No wife can apply for injunction restraining her husband to remarry, because such a provision has not been made cither in Section 11 or in Section 17. But in Uma Shanker v. Radha Devi, the Patna High Court ruled that the first wife could obtain perpetual injunction to prevent second marriage of her husband under Section 9 of the Civil Procedure Code and Section 54 of the Specific Relief Act. The Mysore High Court has confirmed this view in Shankerayya v. Vasumura.
The parties to void marriage could in disregard of such marriage, contract another valid marriage but in the case of voidable marriages it could not be done without first getting such a marriage declared null and void.

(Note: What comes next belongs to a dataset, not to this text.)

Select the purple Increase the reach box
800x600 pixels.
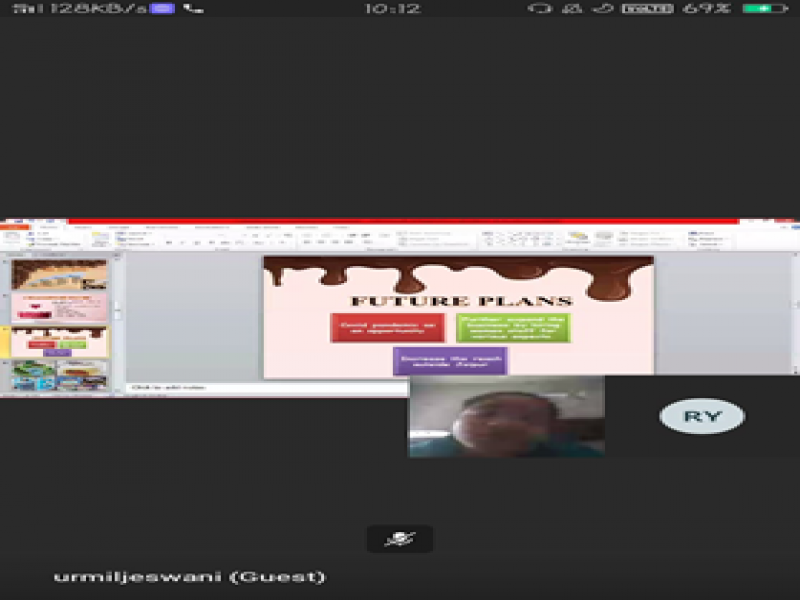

In void marriage there is no need of court’s decree for getting the decree of nullity. When the court grants a decree it merely declares the marriage null and void. Either party to marriage could file a petition to this effect. The Punjab High Court in Krishnan Devi v. Tulsa held that a party to void marriage could file a petition under Section 11 for the declaration of its nullity even after the death of the other party. But the Law Commission has criticised this view and observed that section is not meant for granting legitimacy to the offsprings of the marriage but aims at providing relief to the parties of such marriage.
A void marriage is void ab initio and ipso facto. Such marriages do not constitute a marriage in the eyes of law and hence a declaration of nullity from the court is not required. In a voidable marriage if the second marriage of either party thereto takes place without first seeking from the court a decree for nullity as such, they said marriage would not be valid and the concerned party would be liable for punishment.